По словам Анны, талон к неврологу удалось взять только через полтора месяца, потом дождались очередь на МРТ, которая показала, что в мозге уже имеются очаги кровоизлияния. Только после этого семья получила направление к нейрохирургу, а на прием попали в конце января.
— Мы зашли к нейрохирургу, и он сразу сказал: «Я про вас уже все знаю. Где вы так долго были? Вас прооперируют сегодня». Как кипятком облили! Я так и села на стульчик, — вспоминает Аня. — Нас положили в больницу. Операцию делал сам Герман Юрьевич Сафронов [заведующий отделением нейрохирургии ЧОДКБ].
Образование оказалось огромным — 7,5×5,5 сантиметра. По словам врачей, сосуд мог лопнуть в любую секунду, и тогда ребенка было бы не спасти. Маму сразу предупредили, что последствия операции на мозге могут быть непредсказуемыми, но самые страшные опасения, к счастью, не подтвердились.

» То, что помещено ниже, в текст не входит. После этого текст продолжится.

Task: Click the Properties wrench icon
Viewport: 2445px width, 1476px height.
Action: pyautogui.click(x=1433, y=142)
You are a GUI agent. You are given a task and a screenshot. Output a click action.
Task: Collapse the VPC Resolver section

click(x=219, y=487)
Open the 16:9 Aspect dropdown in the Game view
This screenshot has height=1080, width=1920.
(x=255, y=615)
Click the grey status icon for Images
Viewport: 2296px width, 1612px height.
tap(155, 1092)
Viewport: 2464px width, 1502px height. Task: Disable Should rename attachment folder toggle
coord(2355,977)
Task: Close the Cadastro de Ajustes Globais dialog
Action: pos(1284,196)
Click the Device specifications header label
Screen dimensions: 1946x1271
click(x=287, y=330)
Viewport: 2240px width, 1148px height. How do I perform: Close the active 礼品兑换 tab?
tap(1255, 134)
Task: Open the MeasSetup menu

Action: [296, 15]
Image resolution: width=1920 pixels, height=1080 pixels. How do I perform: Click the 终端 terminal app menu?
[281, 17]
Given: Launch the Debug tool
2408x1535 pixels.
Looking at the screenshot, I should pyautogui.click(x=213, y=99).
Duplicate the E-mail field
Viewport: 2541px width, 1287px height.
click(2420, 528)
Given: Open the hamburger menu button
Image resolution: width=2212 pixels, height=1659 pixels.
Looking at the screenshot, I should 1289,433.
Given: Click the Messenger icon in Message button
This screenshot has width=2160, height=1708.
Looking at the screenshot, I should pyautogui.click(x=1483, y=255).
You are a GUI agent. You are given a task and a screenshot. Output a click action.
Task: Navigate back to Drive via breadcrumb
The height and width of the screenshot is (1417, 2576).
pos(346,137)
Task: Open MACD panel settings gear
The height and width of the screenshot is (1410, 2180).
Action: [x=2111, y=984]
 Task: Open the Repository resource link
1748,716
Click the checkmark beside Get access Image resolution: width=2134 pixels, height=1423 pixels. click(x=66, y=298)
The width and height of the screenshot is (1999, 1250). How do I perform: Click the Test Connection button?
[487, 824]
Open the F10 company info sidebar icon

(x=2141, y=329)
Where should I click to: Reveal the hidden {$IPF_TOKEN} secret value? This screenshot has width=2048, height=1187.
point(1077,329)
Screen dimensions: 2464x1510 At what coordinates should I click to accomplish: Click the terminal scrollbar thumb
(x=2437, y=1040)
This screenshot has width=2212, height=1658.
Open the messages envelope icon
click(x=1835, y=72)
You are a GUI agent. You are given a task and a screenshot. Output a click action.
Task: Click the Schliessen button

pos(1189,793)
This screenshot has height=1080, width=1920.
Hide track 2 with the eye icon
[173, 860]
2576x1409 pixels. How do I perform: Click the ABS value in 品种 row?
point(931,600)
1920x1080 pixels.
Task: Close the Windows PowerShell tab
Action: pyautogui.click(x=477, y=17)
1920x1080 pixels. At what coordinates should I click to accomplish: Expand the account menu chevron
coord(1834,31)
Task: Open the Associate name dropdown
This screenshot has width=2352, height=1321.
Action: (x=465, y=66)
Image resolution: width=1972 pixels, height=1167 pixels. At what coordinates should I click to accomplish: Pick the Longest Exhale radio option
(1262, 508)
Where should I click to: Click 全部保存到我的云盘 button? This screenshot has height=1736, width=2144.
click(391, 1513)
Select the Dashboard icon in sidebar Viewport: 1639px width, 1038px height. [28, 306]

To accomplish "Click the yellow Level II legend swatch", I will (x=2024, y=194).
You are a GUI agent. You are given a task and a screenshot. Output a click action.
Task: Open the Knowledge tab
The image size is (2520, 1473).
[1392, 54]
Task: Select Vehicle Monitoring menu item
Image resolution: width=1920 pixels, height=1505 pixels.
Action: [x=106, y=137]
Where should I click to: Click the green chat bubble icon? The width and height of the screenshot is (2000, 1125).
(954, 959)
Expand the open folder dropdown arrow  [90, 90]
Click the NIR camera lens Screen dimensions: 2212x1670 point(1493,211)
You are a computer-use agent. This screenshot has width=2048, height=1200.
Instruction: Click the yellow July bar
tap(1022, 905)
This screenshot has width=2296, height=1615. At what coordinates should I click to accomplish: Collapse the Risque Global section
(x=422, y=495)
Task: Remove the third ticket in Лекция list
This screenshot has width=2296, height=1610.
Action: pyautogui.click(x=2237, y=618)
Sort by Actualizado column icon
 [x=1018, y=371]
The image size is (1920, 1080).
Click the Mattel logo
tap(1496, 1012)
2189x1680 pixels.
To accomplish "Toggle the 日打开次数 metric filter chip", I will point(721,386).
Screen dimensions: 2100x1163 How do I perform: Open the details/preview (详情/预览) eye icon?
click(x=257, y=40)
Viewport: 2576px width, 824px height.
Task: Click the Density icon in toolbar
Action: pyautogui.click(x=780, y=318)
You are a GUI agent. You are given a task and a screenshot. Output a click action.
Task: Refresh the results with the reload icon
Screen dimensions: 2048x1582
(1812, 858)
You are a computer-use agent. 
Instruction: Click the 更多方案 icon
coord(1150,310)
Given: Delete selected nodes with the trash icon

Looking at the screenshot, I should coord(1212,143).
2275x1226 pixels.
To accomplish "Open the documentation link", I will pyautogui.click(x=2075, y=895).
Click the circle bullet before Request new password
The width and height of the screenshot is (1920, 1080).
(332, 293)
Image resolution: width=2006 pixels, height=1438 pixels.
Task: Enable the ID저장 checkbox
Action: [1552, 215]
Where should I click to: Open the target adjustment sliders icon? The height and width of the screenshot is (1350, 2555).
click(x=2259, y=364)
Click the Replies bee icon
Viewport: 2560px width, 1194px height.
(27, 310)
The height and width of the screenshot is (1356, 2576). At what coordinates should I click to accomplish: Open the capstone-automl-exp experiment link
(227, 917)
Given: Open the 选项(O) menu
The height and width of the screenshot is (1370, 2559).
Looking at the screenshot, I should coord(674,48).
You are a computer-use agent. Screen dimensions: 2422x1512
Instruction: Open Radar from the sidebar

— У нас из видимого — только левосторонний гемипарез после операции. Когда Максима привезли в реанимацию и он только начал отходить от наркоза, Герман Юрьевич сразу пришел, начал смотреть руки, ноги, шевелятся — не шевелятся. «Вот, шевелится, отойдет», — сказал он тогда. То есть парализация была, но не полная. Когда Максимка начал отходить немножко, он не мог улыбаться, криво все было, рука левая просто висела, нога тоже. А потом ничего, через несколько дней начал садиться, потом потихонечку ходить по коридору. Хромал, конечно, сильно, ему это не нравилось, он постоянно спрашивал, почему ножка не работает, почему ручка не работает. Но врачи его заставляли ими шевелить, — говорит мама мальчика.
Время уходит…
К слову, парезы и у папы, и у сына — с левой стороны, только у Вахтанга больше пострадала рука, а у Максима пока прихрамывает и иногда подворачивается ножка.
— Вот они одинаковые у меня теперь — большой и маленький, — грустно улыбается Аня.
Впрочем, потенциал для восстановления и у папы, и у сына есть. Максим уже прошел один курс реабилитации в центре «Березка», сейчас готовится к новому — в «Огоньке». Опухоль ему удалили полностью, поэтому сейчас важно восстанавливаться, главное, такая возможность есть по полису ОМС.
У Вахтанга ситуация сложнее. За удаление образования нейрохирурги не берутся. Супруги отправляли документы в московский центр нейрохирургии имени Бурденко, но оттуда пришло заключение, что кавернома неоперабельна из-за опасного расположения. Провели консилиум и в челябинском онкоцентре, но онкологи решили, что пока лучевое лечение не показано. Сейчас семья в тупике, потому что на реабилитацию с ангиомой в голове Вахтанга не берут.
— У меня рука плохо восстановилась: спастика то появляется, то исчезает, трудно брать предметы, плюс хромота, глаза периодически подкашивает, походка нарушена. Надо заниматься реабилитацией, восстановлением и продолжать идти вперед, но как? — задается вопросом Вахтанг. — Время уходит, и надо что-то делать!
Недавно ему все-таки удалось пройти небольшой курс реабилитации в поликлинике РЖД, там назначили массаж, электростимуляцию, механотерапию, и эффект есть — Вахтанг говорит, что в руке начала появляться сила. Следующий курс возможен лишь через полгода, конечно, это слишком большой перерыв. Но супруги не собирают никаких денег на дорогостоящие курсы в платных центрах и продолжают искать варианты помощи в государственных клиниках. Сейчас они снова направили документы в центр Бурденко с просьбой рассмотреть другие методы лечения и очень надеются, что они найдутся.